Cet esprit primesautier de nos écrivains, ce fut notre Durandal. Nos journalistes guerriers avaient des arsenaux de facéties, de calembours, de scies, de saynettes divertissantes. Ils conviaient le public à voir mystifier les tyrans. C’était un rebondissement de saillies spirituelles, un ricochet de bons mots, un chassé-croisé d’éclats de rire qui faisait rager l’Anglais. Leur procédé habituel était d’accabler leurs adversaires de louanges extravagantes, de leur lancer à la figure des bordées de flatteries hyperboliques, de leur prêter des propos où ils étalaient la bonne opinion qu’ils avaient d’eux-mêmes. Ils illustraient ainsi leur outrecuidance et faisaient faire la roue à leur sottes prétentions. Ces farces provoquaient le fou rire chez les conjurés et les mystificateurs, mais passaient par-dessus la tête des Anglais. Les vieux fusils de 37 parfois ratèrent leurs coups, mais cette gaîté, un signe de race en même temps qu’une arme de combat, ne manqua pas ses effets…
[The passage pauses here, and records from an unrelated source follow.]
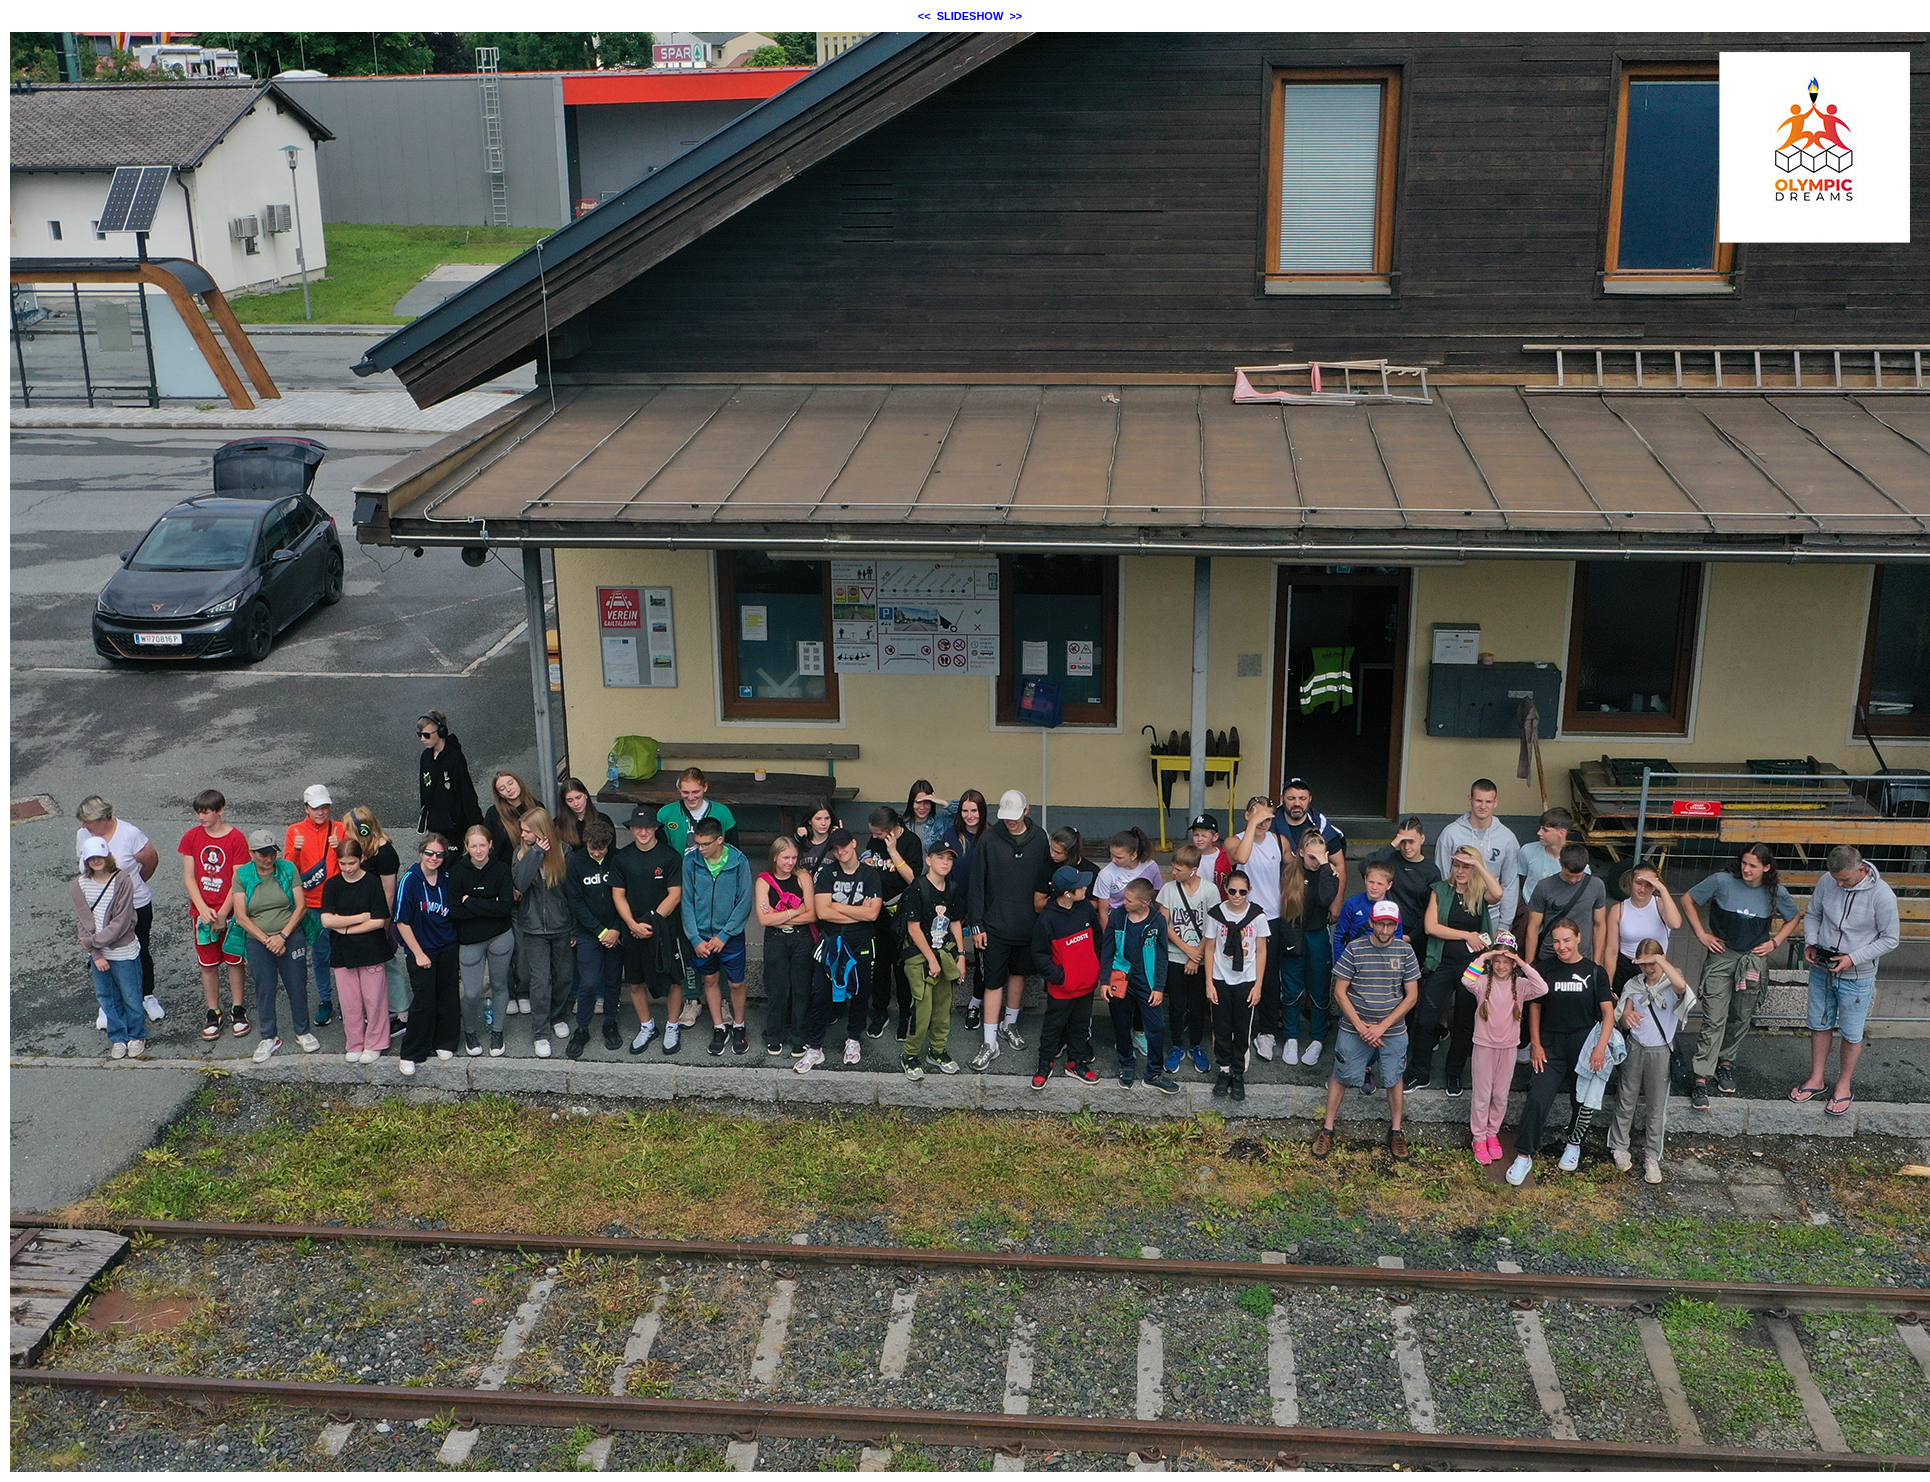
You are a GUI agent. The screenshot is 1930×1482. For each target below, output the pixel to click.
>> (1015, 16)
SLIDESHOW (970, 16)
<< (924, 16)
Comment s’expliquer ensuite cet arrêt subit de notre littérature quand elle semblait au commencement du siècle pleine de promesses et débordante de sève ? Ne faut-il pas compter parmi les méfaits de la confédération cet état de langueur et de prostration qui a succédé à une époque si brillante en œuvres de toutes sortes ? Il semble que l’anticipation d’une fin prématurée leur ait fait perdre jusqu’à la volonté de réagir ; notre littérature a été atteinte aux sources mêmes de son inspiration. Ils n’entendaient que la fatidique clameur, qui prédisait l’anéantissement de la patrie canadienne, retentir à leurs oreilles.